---------- DATA ----------

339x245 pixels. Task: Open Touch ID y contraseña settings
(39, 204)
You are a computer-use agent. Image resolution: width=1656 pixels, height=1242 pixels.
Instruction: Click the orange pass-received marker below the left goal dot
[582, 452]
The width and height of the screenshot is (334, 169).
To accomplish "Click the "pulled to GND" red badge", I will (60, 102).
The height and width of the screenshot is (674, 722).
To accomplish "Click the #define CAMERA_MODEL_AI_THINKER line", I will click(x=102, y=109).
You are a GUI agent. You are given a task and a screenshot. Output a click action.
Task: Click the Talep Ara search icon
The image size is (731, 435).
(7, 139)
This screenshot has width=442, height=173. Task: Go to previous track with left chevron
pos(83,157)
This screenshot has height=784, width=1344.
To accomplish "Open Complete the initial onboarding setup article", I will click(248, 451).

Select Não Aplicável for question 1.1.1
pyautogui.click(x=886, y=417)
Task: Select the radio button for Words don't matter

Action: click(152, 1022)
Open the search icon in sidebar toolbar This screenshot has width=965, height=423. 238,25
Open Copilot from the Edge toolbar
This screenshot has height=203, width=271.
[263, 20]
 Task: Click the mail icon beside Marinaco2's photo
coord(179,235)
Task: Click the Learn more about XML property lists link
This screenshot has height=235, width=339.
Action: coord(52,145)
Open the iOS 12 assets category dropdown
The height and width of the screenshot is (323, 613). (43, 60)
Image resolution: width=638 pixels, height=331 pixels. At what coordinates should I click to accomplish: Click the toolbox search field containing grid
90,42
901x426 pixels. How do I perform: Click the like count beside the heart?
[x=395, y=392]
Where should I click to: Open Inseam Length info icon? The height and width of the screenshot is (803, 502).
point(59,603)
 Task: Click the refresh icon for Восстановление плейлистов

----------

**EXERCISE BRIEF**: Where a line in the preceding listing contains the word "will", include it in your count, and reply with that number alone.

**SOLUTION**: 3